Hedwig ist das erste Kind von Margarete und Franz Poschenrieder. Schon sehr früh zeigt sich ihre enge Verbindung zur Religion. Sie beichtet oft, nahezu täglich, und fühlt sich dennoch unzulänglich. Nicht berechtigt, zur heiligen Kommunion zu gehen. Heiraten wollte sie nie, fand ihre Erfüllung beim Besuch der Messe und ihren Beichtvätern. Als der Vater starb, starben auch die Träume der Mädchen. Hedwig wurde genötigt, sich als Lehrerin ausbilden zu lassen. Die Brüder durften studieren. Das war damals so üblich, dass die „Stammhalter“ mehr Rechte hatten als ihre Schwestern.

"Fräulein Hedwig" ist ein Buch, das die Problematik von „lebensunwertem Leben“ im Dritten Reich thematisiert. Auch wenn der Autor Christoph Poschenrieder am Anfang immer mal wieder humorvolle Szenen beschreibt, es täuscht nicht über die Ernsthaftigkeit des Buches hinweg. Zeigt es doch eindrücklich, wie hilflos Patienten und Angehörige waren, wenn es um psychische Erkrankungen ihrer Lieben ging. Es gab keine Therapien. Die Menschen wurden durch Barbiturate ruhig gestellt. Der Kern der Krankheit nicht ergründet.

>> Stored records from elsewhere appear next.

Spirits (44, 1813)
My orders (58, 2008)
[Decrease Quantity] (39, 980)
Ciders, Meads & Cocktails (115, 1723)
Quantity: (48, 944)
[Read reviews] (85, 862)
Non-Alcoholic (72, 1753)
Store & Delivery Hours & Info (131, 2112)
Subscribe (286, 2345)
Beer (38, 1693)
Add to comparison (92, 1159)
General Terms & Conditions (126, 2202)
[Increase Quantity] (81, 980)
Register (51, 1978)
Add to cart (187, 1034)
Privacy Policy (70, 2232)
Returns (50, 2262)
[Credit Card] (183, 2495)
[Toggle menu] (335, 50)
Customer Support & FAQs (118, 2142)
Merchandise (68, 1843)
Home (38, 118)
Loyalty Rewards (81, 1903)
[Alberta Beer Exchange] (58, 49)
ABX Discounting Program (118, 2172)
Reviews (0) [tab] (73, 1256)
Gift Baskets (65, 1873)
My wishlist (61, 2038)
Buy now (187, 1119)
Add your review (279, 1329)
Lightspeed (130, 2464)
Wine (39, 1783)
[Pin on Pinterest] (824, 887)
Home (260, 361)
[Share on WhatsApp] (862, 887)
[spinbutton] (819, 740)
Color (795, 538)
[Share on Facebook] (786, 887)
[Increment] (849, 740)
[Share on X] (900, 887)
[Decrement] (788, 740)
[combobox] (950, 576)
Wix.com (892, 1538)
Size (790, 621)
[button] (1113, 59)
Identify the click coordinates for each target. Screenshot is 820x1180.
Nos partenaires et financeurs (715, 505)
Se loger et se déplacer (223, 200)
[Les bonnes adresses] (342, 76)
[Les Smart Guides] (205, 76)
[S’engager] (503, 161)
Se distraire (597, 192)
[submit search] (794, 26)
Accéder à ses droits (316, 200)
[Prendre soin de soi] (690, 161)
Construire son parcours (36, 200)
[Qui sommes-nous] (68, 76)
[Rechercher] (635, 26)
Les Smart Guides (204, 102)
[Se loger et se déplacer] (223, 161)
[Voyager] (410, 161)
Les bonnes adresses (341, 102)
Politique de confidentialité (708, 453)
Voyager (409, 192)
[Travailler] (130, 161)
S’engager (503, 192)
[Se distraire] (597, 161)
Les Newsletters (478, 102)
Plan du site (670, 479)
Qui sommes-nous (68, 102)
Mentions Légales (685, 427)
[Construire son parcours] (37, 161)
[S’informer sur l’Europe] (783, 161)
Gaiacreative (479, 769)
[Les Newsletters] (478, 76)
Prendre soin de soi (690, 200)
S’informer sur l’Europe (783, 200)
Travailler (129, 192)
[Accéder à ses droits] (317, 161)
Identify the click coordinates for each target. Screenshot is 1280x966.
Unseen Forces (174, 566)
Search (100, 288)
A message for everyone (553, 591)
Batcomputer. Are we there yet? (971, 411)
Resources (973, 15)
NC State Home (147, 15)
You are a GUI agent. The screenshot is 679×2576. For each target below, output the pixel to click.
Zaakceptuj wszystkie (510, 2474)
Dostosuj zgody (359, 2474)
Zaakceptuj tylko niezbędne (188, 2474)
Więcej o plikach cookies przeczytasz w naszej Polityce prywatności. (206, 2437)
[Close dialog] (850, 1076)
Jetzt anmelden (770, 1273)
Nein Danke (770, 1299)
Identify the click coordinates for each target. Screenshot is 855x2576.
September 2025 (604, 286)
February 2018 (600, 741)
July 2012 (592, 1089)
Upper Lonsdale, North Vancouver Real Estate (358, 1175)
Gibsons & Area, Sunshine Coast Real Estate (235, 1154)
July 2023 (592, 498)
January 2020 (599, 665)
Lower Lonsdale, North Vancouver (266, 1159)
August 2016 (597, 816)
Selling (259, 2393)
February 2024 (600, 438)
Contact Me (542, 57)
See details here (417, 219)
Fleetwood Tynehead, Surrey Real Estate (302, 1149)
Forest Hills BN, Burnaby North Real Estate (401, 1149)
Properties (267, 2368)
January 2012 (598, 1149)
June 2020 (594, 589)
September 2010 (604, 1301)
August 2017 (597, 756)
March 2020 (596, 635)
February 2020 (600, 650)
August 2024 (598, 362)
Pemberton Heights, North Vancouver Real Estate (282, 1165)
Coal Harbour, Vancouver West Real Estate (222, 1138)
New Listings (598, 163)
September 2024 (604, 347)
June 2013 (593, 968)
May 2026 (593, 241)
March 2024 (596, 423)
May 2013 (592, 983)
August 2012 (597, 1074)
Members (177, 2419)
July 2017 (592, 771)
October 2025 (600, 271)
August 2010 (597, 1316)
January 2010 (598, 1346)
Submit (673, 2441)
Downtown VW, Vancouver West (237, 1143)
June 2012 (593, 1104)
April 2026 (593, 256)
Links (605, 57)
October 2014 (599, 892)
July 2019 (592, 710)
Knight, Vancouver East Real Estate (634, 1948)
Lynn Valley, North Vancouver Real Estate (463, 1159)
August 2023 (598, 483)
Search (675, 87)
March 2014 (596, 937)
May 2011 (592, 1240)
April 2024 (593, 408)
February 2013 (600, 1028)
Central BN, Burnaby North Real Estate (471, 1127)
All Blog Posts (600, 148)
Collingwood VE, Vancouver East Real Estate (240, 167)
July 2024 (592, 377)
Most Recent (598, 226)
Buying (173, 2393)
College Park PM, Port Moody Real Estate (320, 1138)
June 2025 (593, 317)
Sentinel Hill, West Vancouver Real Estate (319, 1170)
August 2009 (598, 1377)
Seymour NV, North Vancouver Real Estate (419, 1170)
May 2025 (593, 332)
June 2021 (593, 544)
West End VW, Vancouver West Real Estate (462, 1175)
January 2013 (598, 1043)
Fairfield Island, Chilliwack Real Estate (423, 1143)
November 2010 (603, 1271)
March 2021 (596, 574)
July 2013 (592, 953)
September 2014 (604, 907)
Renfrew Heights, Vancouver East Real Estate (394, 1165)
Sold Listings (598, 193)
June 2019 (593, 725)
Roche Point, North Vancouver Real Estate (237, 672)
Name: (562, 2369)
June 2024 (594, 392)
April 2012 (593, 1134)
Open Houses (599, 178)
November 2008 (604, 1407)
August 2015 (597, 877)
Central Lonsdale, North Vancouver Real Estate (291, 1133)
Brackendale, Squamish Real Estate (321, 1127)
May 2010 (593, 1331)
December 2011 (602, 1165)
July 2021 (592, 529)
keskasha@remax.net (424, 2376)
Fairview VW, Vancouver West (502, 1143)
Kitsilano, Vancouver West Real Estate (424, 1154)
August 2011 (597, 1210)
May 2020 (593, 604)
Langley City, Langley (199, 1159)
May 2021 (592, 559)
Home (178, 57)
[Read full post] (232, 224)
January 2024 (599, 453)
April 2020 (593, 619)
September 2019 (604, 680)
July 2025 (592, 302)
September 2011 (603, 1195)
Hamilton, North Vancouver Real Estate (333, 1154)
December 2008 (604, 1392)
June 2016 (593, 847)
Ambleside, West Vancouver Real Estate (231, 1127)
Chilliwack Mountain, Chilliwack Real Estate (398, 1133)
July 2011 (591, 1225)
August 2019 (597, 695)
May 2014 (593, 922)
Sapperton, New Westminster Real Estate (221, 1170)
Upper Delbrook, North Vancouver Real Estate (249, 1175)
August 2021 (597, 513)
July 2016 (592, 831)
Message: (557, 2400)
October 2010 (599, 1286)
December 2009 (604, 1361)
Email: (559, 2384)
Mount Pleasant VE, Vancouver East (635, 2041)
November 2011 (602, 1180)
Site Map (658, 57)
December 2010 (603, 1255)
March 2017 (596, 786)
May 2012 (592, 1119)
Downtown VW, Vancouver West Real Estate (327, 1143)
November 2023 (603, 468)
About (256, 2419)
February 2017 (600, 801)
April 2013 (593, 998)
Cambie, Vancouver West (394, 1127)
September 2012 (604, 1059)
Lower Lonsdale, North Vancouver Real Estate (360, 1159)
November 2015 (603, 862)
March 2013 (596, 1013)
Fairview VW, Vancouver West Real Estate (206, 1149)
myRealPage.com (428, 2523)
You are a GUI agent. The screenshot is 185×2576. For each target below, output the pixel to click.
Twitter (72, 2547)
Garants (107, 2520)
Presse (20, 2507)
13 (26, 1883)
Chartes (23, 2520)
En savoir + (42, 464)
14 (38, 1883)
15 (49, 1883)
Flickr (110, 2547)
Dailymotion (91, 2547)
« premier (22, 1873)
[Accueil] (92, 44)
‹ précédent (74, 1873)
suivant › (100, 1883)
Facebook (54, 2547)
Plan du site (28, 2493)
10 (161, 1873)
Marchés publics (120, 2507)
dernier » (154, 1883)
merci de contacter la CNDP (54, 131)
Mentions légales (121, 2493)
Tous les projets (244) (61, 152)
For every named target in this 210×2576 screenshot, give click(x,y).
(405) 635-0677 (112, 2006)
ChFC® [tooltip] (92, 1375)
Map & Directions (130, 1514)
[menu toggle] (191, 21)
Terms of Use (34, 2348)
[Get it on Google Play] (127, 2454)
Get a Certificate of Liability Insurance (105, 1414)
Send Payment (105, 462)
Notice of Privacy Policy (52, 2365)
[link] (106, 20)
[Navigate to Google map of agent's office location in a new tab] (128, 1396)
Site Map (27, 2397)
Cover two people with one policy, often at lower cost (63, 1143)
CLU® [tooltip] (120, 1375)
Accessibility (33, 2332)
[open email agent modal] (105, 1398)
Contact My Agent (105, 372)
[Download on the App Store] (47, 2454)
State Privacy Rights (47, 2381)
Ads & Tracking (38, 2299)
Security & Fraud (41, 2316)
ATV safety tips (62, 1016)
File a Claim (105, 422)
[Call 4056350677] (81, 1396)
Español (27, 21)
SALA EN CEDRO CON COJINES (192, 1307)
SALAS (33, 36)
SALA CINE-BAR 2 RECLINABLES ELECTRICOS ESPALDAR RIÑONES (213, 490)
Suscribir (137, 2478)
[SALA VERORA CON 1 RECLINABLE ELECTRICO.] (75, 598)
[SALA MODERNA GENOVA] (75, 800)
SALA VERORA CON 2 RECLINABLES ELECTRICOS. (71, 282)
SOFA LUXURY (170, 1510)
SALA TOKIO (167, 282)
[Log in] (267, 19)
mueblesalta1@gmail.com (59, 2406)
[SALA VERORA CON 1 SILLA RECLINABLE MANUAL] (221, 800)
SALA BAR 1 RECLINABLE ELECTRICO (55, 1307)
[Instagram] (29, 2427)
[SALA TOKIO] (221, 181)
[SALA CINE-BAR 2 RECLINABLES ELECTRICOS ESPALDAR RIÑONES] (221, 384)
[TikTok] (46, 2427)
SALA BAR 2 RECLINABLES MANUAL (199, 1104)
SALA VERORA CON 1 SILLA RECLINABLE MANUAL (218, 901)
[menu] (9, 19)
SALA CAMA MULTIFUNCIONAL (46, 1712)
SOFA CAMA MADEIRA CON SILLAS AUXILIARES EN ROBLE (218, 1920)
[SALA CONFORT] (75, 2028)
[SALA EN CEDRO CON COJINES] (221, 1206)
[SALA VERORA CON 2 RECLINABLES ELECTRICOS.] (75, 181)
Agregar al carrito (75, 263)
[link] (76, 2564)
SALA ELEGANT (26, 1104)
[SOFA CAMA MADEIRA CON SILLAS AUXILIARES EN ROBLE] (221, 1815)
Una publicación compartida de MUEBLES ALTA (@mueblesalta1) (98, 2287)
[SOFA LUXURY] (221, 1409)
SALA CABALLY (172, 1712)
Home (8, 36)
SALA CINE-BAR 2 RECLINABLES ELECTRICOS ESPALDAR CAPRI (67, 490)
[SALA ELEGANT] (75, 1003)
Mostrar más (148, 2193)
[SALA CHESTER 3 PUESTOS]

Nein, der Roman lässt sich nicht mal eben zwischendurch lesen. Er verlangt die ganze Aufmerksamkeit und ich werde ihn mit Sicherheit ein zweites Mal lesen. Zu wertvoll sind die Gedanken des Autors. Ein wenig störte mich das Hin und Her von Zeit und Ort. Das Cover ist mal wieder, wie bei Diogenes üblich, perfekt gewählt. Meine Leseempfehlung gilt uneingeschränkt.